Screenshot grounding data
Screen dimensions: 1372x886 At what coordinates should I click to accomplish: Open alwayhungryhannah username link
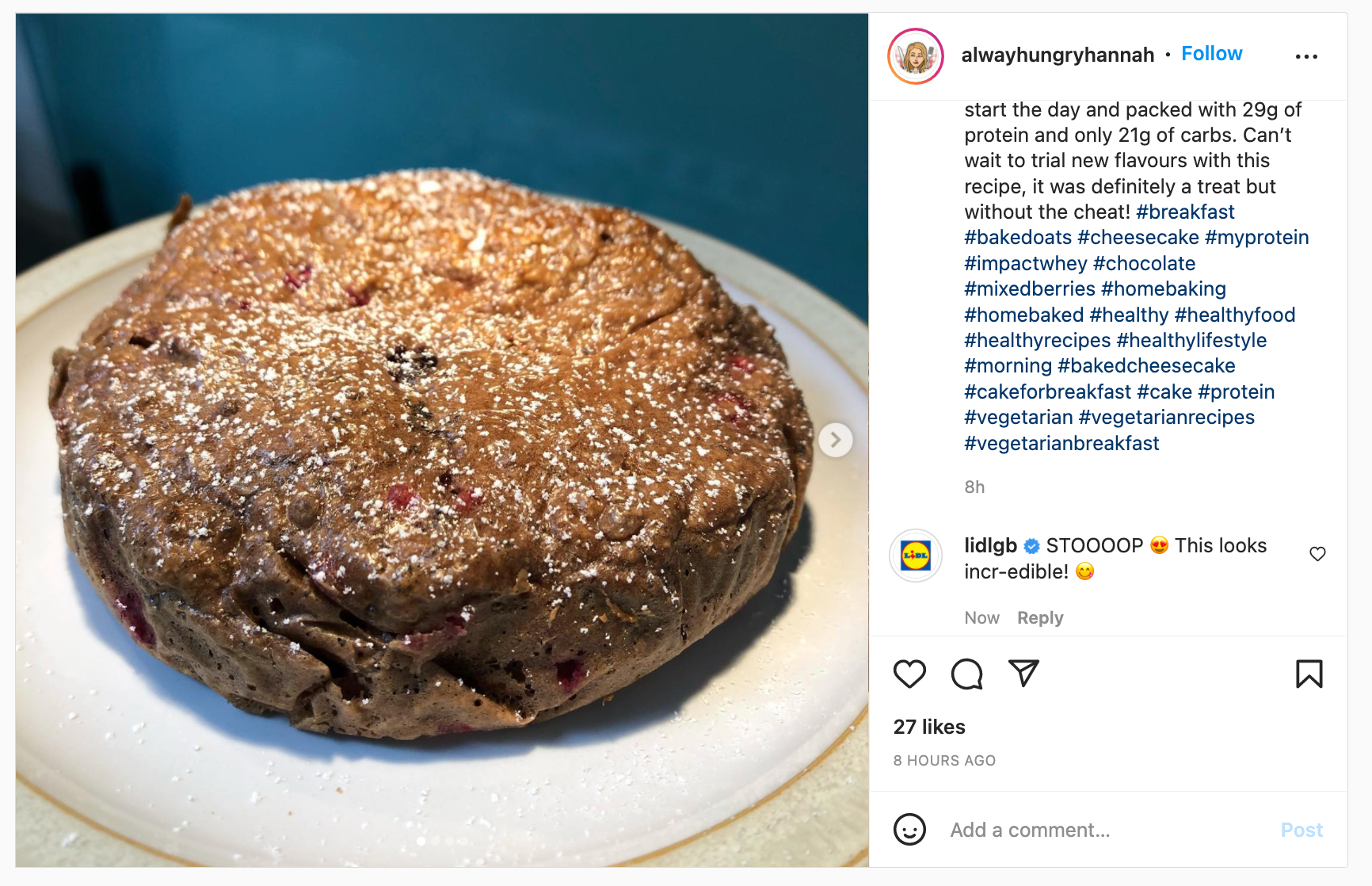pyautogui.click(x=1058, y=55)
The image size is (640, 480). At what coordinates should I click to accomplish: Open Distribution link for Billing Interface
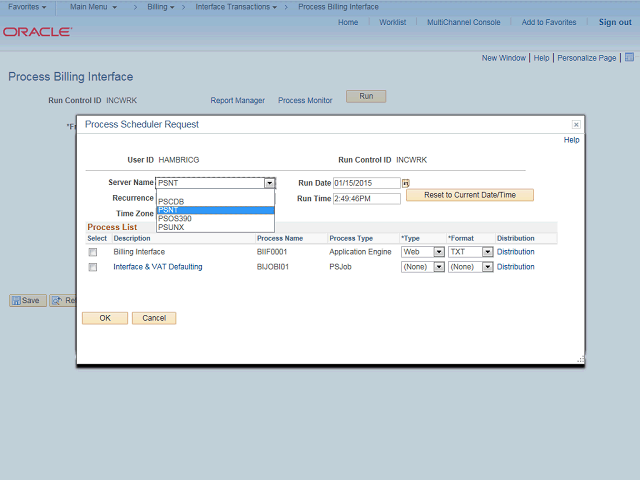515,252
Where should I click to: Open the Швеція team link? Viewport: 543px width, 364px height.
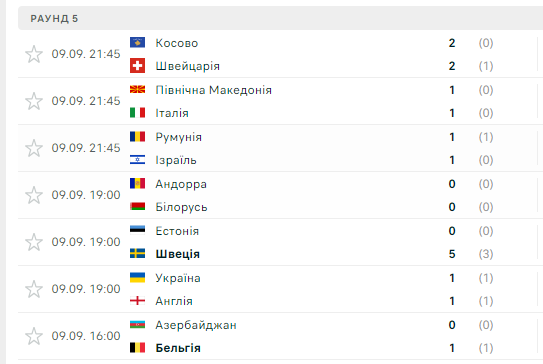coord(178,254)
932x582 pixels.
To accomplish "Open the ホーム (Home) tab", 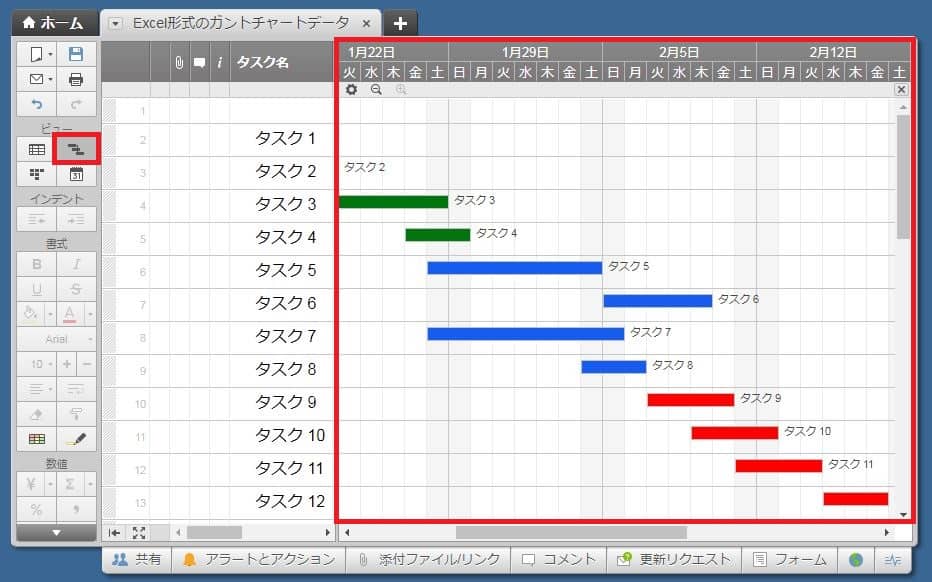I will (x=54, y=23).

--

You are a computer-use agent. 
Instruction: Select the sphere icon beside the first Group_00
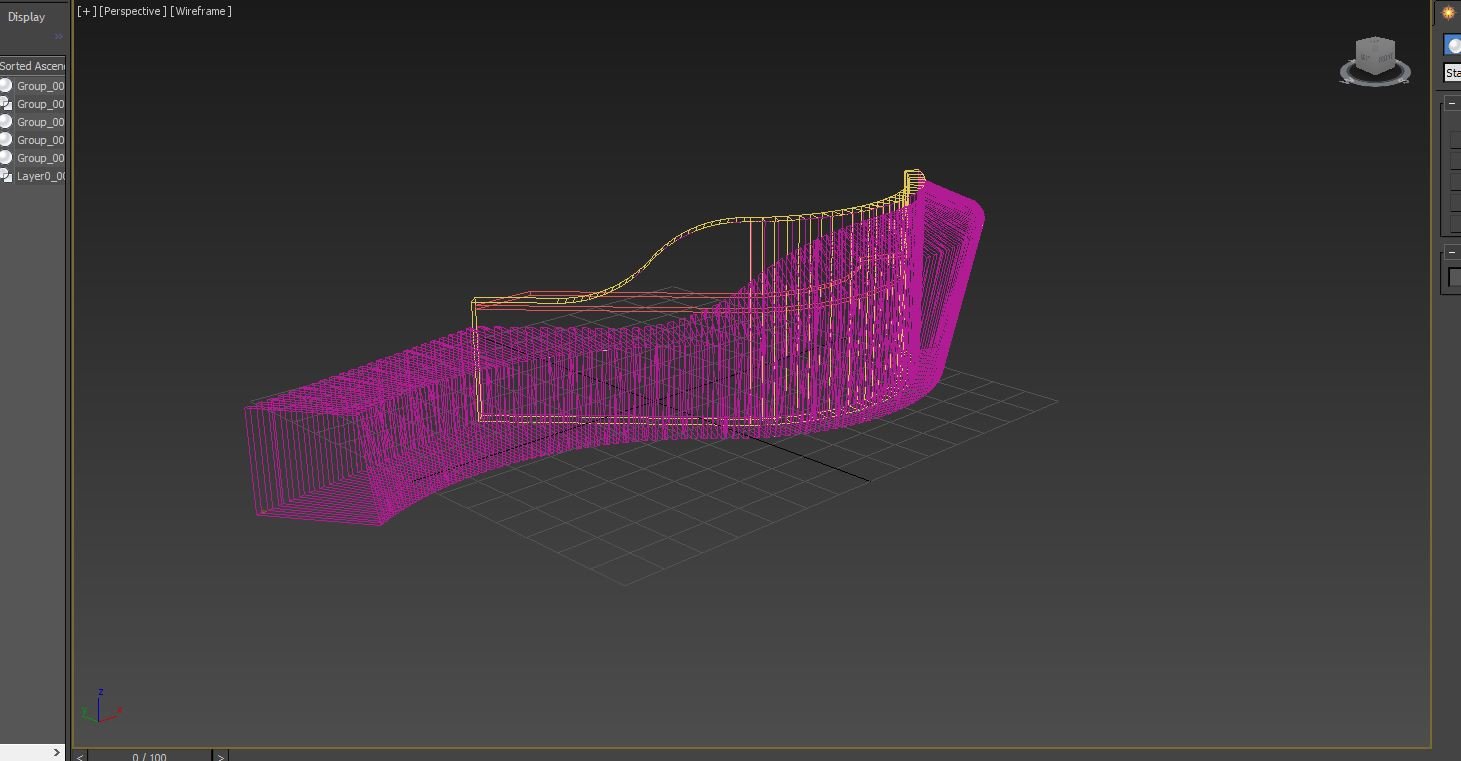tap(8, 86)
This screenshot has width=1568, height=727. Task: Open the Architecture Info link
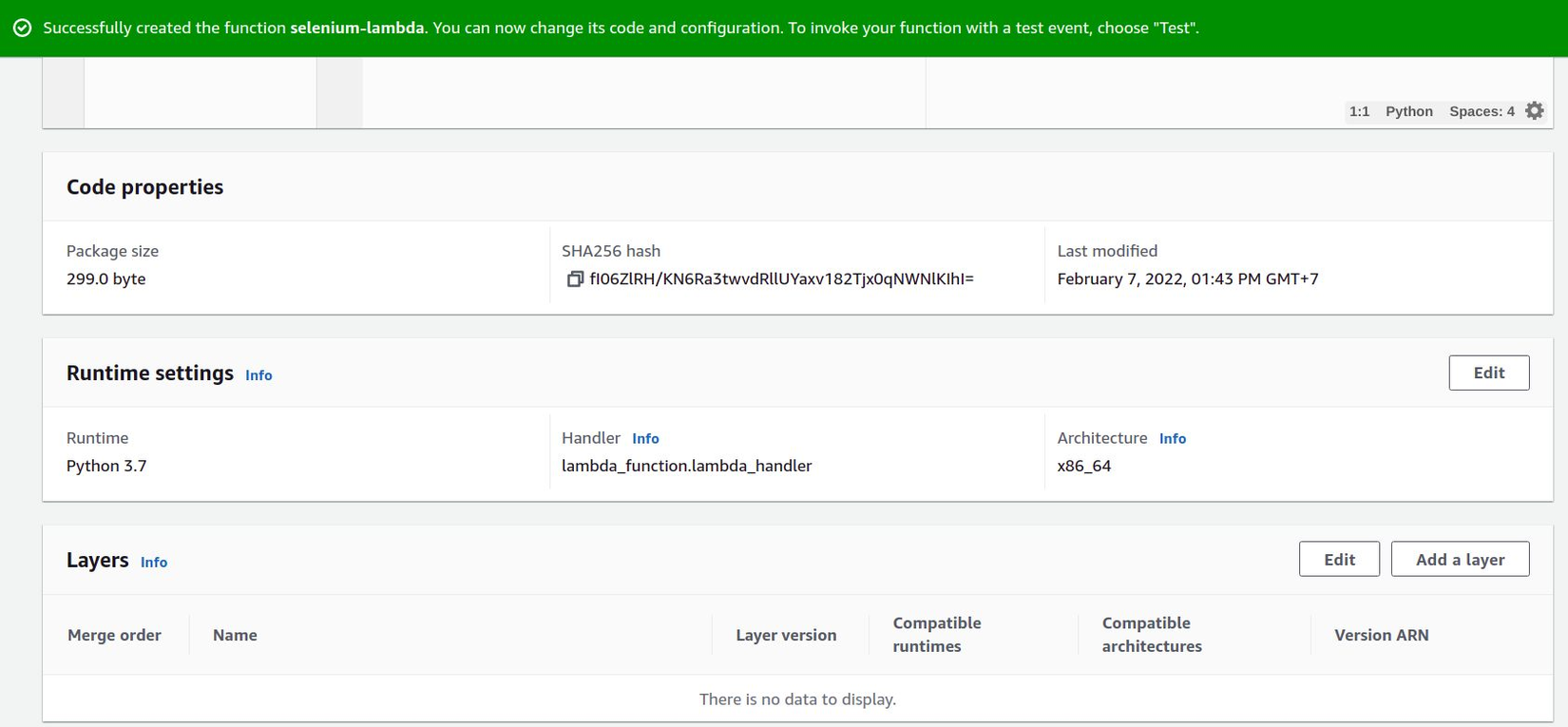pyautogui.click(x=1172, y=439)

Task statement - Among the lines above, the one with "Screen dimensions: 1372x886" opens the part to repeat and the one with "932x582 pixels." closes it; repeat only that part exactly, with no pictures.

Task response -
Screen dimensions: 1372x886 At what coordinates should I click to accomplish: Open alwayhungryhannah username link
pyautogui.click(x=1058, y=55)
The image size is (640, 480). At what coordinates should I click to accomplish: Open Distribution link for Billing Interface
515,252
Where should I click to: Open the Швеція team link? Viewport: 543px width, 364px height.
coord(178,254)
932x582 pixels.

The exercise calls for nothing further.